Happy new year Munch readers. Things are a bit hectic for me at the moment as we are moving house, it’s school holidays so I have all four kids at home (say no more) and I’ve taken on more work… so I thought it would be a good time to revisit a post I wrote around a year ago on my own blog. It’s my ‘kid food wisdom’ everyone’s is different and I’d love to hear any feedback and other ideas.
■Make food you want to eat; think not, ‘what can I make for the kids to eat’, but, ‘how can I get the kids to eat what I’m planning to cook for myself’. You are the king of the kitchen.
■Kids can be impulsively rude and suspicious of new things, don’t take negative comments to heart but do banish anyone older than 3 who says ‘yuck’ at the table. ‘I don’t like this much mum’ – ‘how many mouthfuls do I have to try?’ is OK. A mild grimace is fine – take it as a compliment.
■Take everything that can be classed as good, indifferent or only slightly bad as a compliment (even the mild grimaces) – that way you have a chance of feeling appreciated. If it tips from slightly bad to rude, then banish the culprit from the meal table, to consider their ingratitude…everyone has a different tipping point and your own tipping point can vary wildly according to the cycle of the moon, the amount of sunshine in the day and whether you have a drink in hand.
■If you can’t face tasting the baby’s food because it looks revolting then don’t give it to them..it’s probably revolting.
■If the baby’s food tastes like a blander version of what you’re eating then there’s a chance they’ll like it. How much blander depends on the baby. There’s also a chance they won’t. Babies are weird like that. Keep trying till you hit success and then hope they like it again the next day which they may well not.
■Unless your kid is the kind of kid who looks forward to exciting new and interesting things in their lunchbox, then don’t stress about putting exciting new and interesting things in their lunchbox. For a lot of kids the lunchbox is a chore they need to complete before heading off to play.

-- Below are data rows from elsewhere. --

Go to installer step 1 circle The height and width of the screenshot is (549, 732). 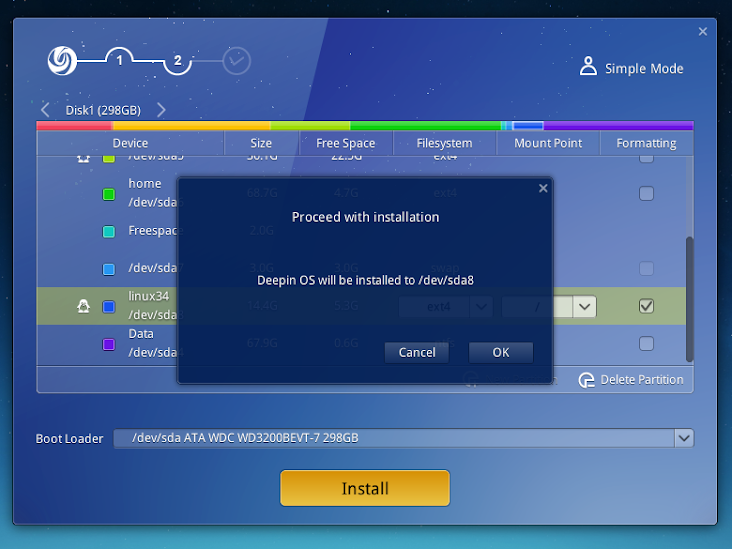[120, 61]
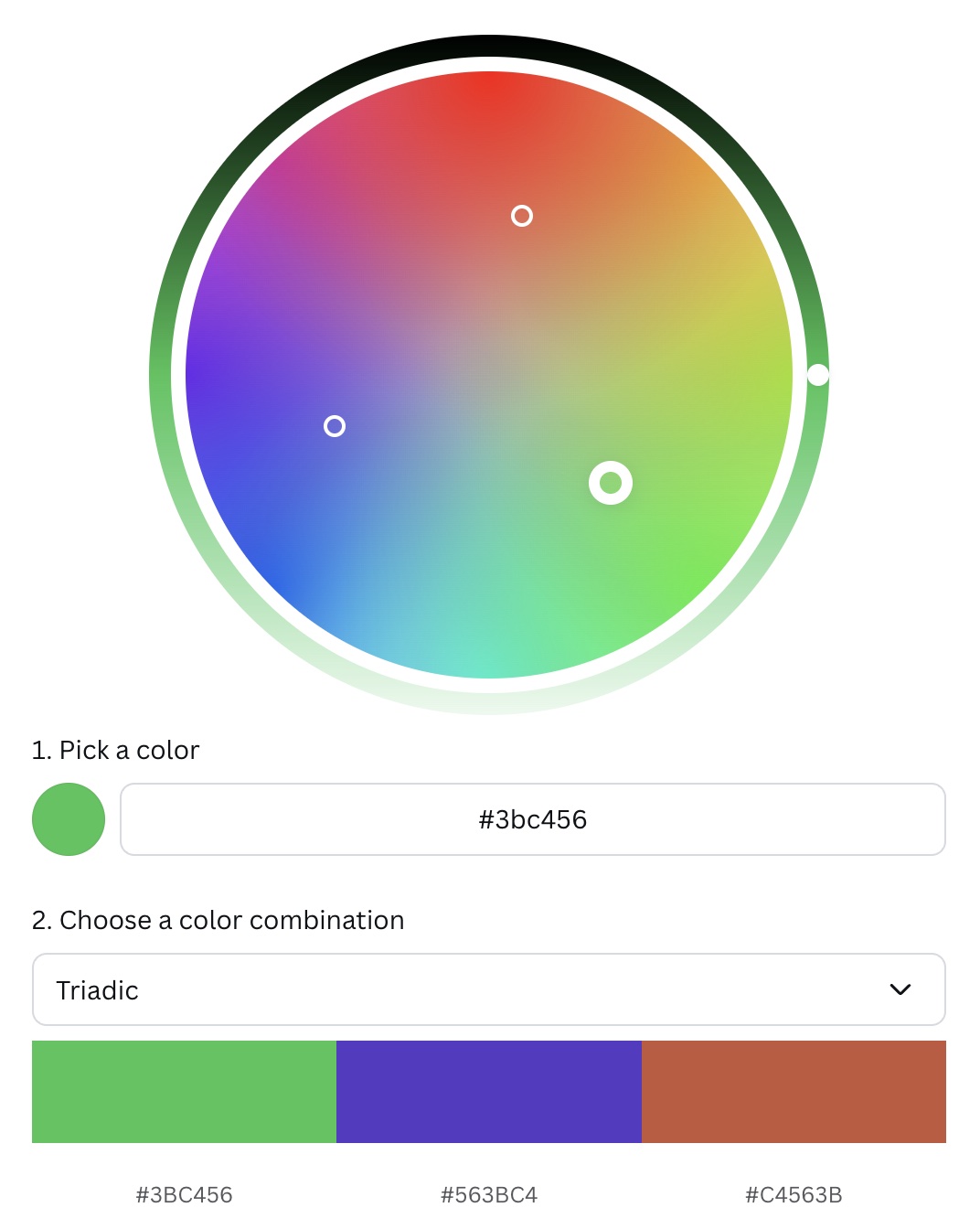Select the purple-blue palette swatch
Image resolution: width=980 pixels, height=1229 pixels.
[x=489, y=1092]
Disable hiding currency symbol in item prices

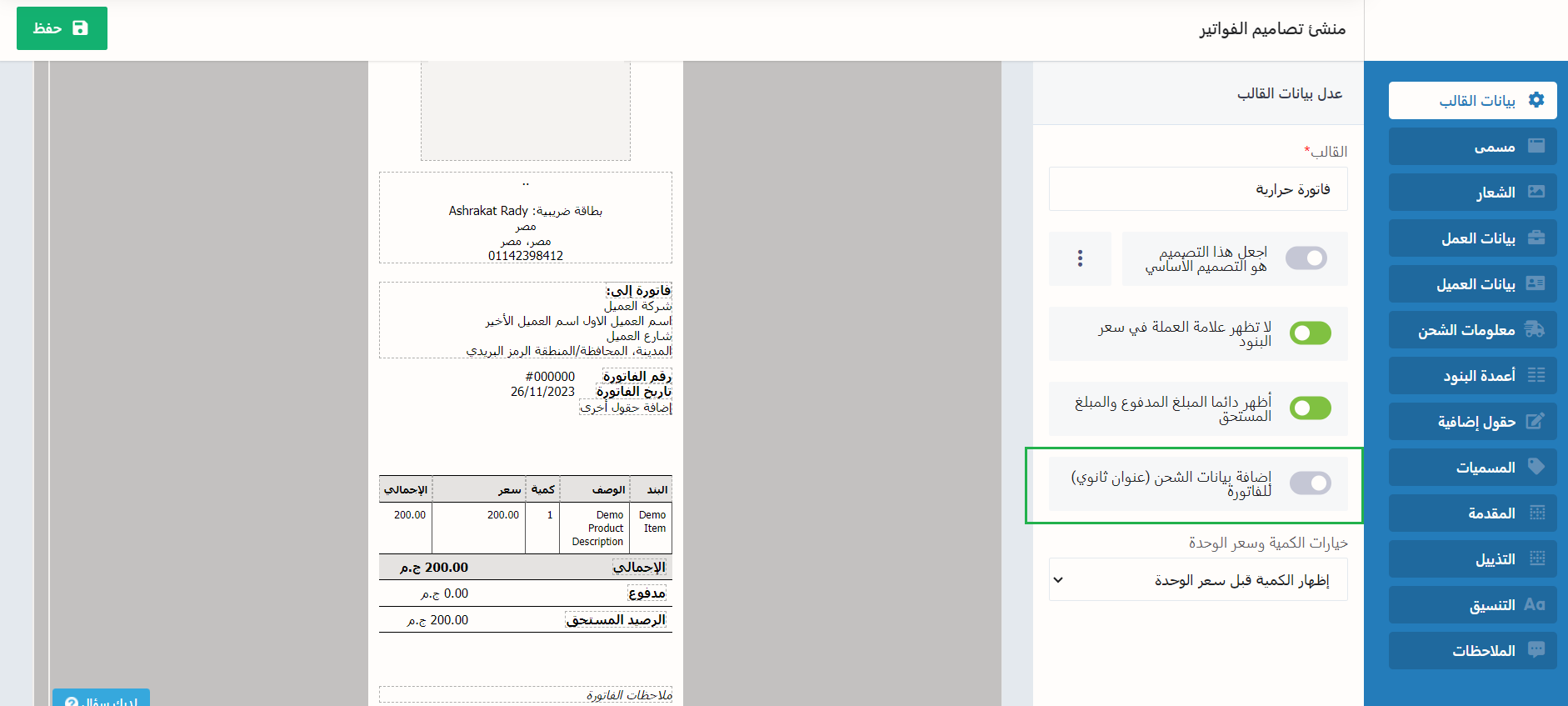(x=1310, y=333)
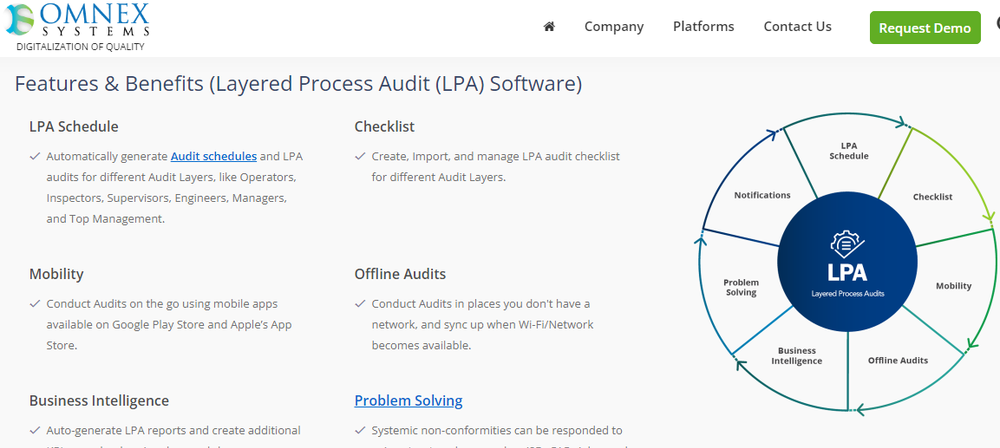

They don’t want to be challenged or faced with the unusual… unless they do. All kids are different – ask them. If they ask for the same old stuff every day they probably are really much happier with the familiar for their lunchbox– there are plenty of other meals in the day to experiment. If they tell you they are totally over you sending them in with the same old, same old, day after day, then it’s time to spice things up. Above all try not to embarrass them – school is hard enough without feeling worried about what’s in your lunchbox.
■Try and avoid ever giving kids any freedom of choice in the cereal aisle unless you are genuinely happy for them to pick their own cereal.
■Let the kids go wild in the biscuit aisle every now and then – after all, it’s only a cookie bear.
■Anything you read that makes you feel inadequate is a load of rubbish. Burn the book or at least mentally burn the book to erase the nasty inadequate thoughts and pour yourself a cold drink, take a deep breath and reassess the situation. Think about what you want to eat -that’s a good starting point.
■Don’t be disturbed by the newly ‘in vogue’ term ‘bone broth’ or assume it’s not for your tribe. It’s a bit magic and everyone needs a bit of magic.
■All kids need to eat vegetables (and fruit although most don’t need as much coaxing on the fruit) – doesn’t matter what crazy cat methods you use to get the greens down the hatch, but you’ve got to find something that works.
■Bribery works with most kids. You decide the bribes and the terms and can feel good about educating them in the ways of the world.
■Explain about healthy stuff, energy, digestive system and all that jazz. You can spend a lot of time on this because it’s interesting and it involves the digestive system; kids will be all ears.
■Explain how lucky they are to have food to eat and clean water to drink. This one’s a bit controversial – some people believe in protecting kid’s innocence of the big bad world out there for as long as possible ..not me (in this regard at any rate). A bit of perspective is a fine thing. When you find yourself shrieking ‘you don’t know how lucky you are ,my son!’ and the start of a major tirade coming then stop. These things are best explained calmly – a little awareness is good, but you don’t want to be all scary.
■If you feel a nagging sense of unease about something you regularly feed your kids then steal yourself and read the ingredients. Once you’ve read them you decide if you want to keep the item in rotation or stop serving it – you are the king of the kitchen after all.
■Let your kid be the king of their plate. Some like the meal deconstructed into component parts , others have a near nervous breakdown if they hoped for a triangle and got a square. Some like the sauce to the side , some mixed in. Be flexible and they will reward you with a mild grimace. Make sure there’s something on the plate that will make them feel all safe and powerful (i.e something they like to eat). If there’s new stuff to try,decide if it’s a ‘must try’ or an ‘optional try’. If you know you’re pushing something they are unlikely to like, then give them an ‘out’ and let them choose something to leave. You never know – they might surprise you and clear their plate. They might not. It’s unlikely the world will stop turning and there’s always the next meal.
■Give baking a chance. It doesn’t have to be a big production. You can make something way cheaper and nicer and healthier than you can buy in the supermarket within about 10 minutes at home (plus cooking time).
■Don’t get hung up over what other kids are eating. They’re all different. Some have pretty narrow preferences and others will dazzle and amaze you with their willingness to try new tastes in the same way some will play with the same toy for days (months) and other will flit from thing to thing as if carried by the wind. As long as your kid is healthy and getting a nutritional intake that you feel good about as a parent then it’s happy days.
■Try not to let your own mood hinge on how well your kids eat on any given day. They can smell desperation like a pack of dogs and it’s aroma is an appetite suppressant.
■Keep a sense of humor at all times.
■Eggs, avocado, frozen blueberries and frozen peas rock. So does broccoli. Fresh blueberries picked at the farm and peas eaten straight from the pod rock even more. So do lollypops and chocolate chunks.
■If you want your kids to eat raw veg, try try giving them a plate just before dinner, when they are prowling around starving and desperate for anything. They will probably eat anything at this time.
■ When they are growing, or just randomly, they may go through periods of insane hunger when they can eat a whole cake fresh out of the oven, 17 slices of toast , the whole fruit-bowl and still be prowling around asking when dinner will be ready. Especially if they are boys. Have a lot of toast and fruit and cake at the ready for these such occasions, and then be ready with a plate of raw carrot sticks an hour later.